* **Exercise**
Copy the listing below in full, exactly as given.

········

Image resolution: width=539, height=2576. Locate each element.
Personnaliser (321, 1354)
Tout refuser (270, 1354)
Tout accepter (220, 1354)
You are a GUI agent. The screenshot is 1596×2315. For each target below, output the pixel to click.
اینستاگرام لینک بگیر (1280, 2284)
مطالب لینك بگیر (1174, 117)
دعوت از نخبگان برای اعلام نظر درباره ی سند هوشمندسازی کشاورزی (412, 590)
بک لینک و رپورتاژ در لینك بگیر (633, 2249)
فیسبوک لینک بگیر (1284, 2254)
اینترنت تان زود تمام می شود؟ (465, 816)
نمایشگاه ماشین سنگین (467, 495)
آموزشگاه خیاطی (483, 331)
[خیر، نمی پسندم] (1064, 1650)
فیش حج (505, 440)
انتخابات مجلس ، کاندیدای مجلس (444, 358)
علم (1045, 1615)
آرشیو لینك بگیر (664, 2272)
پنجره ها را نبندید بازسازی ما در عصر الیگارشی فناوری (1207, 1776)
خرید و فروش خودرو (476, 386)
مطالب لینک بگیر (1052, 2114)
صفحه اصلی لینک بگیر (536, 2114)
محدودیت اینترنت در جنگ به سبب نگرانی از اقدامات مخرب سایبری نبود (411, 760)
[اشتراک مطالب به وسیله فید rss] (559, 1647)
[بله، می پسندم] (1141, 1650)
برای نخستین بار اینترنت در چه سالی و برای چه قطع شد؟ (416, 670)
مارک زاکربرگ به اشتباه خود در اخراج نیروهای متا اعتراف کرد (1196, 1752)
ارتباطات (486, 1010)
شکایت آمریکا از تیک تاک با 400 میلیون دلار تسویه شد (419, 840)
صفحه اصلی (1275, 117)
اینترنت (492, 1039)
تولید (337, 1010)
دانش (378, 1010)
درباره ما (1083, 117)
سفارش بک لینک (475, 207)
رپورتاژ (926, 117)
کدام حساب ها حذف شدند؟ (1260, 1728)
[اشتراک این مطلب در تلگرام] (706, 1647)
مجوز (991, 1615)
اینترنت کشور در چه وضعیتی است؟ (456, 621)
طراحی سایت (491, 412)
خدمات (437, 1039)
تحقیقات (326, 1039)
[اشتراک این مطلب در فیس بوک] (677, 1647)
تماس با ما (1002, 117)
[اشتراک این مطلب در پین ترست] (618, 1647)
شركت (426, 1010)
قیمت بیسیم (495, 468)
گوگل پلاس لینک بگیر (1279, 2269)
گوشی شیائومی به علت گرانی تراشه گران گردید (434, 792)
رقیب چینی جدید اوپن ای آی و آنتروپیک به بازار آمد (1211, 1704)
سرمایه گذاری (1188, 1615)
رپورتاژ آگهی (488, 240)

········

* **Answer for this exercise**
Image resolution: width=539, height=2576. Locate each element.
Personnaliser (321, 1354)
Tout refuser (270, 1354)
Tout accepter (220, 1354)
You are a GUI agent. The screenshot is 1596×2315. For each target below, output the pixel to click.
اینستاگرام لینک بگیر (1280, 2284)
مطالب لینك بگیر (1174, 117)
دعوت از نخبگان برای اعلام نظر درباره ی سند هوشمندسازی کشاورزی (412, 590)
بک لینک و رپورتاژ در لینك بگیر (633, 2249)
فیسبوک لینک بگیر (1284, 2254)
اینترنت تان زود تمام می شود؟ (465, 816)
نمایشگاه ماشین سنگین (467, 495)
آموزشگاه خیاطی (483, 331)
[خیر، نمی پسندم] (1064, 1650)
فیش حج (505, 440)
انتخابات مجلس ، کاندیدای مجلس (444, 358)
علم (1045, 1615)
آرشیو لینك بگیر (664, 2272)
پنجره ها را نبندید بازسازی ما در عصر الیگارشی فناوری (1207, 1776)
خرید و فروش خودرو (476, 386)
مطالب لینک بگیر (1052, 2114)
صفحه اصلی لینک بگیر (536, 2114)
محدودیت اینترنت در جنگ به سبب نگرانی از اقدامات مخرب سایبری نبود (411, 760)
[اشتراک مطالب به وسیله فید rss] (559, 1647)
[بله، می پسندم] (1141, 1650)
برای نخستین بار اینترنت در چه سالی و برای چه قطع شد؟ (416, 670)
مارک زاکربرگ به اشتباه خود در اخراج نیروهای متا اعتراف کرد (1196, 1752)
ارتباطات (486, 1010)
شکایت آمریکا از تیک تاک با 400 میلیون دلار تسویه شد (419, 840)
صفحه اصلی (1275, 117)
اینترنت (492, 1039)
تولید (337, 1010)
دانش (378, 1010)
درباره ما (1083, 117)
سفارش بک لینک (475, 207)
رپورتاژ (926, 117)
کدام حساب ها حذف شدند؟ (1260, 1728)
[اشتراک این مطلب در تلگرام] (706, 1647)
مجوز (991, 1615)
اینترنت کشور در چه وضعیتی است؟ (456, 621)
طراحی سایت (491, 412)
خدمات (437, 1039)
تحقیقات (326, 1039)
[اشتراک این مطلب در فیس بوک] (677, 1647)
تماس با ما (1002, 117)
[اشتراک این مطلب در پین ترست] (618, 1647)
شركت (426, 1010)
قیمت بیسیم (495, 468)
گوگل پلاس لینک بگیر (1279, 2269)
گوشی شیائومی به علت گرانی تراشه گران گردید (434, 792)
رقیب چینی جدید اوپن ای آی و آنتروپیک به بازار آمد (1211, 1704)
سرمایه گذاری (1188, 1615)
رپورتاژ آگهی (488, 240)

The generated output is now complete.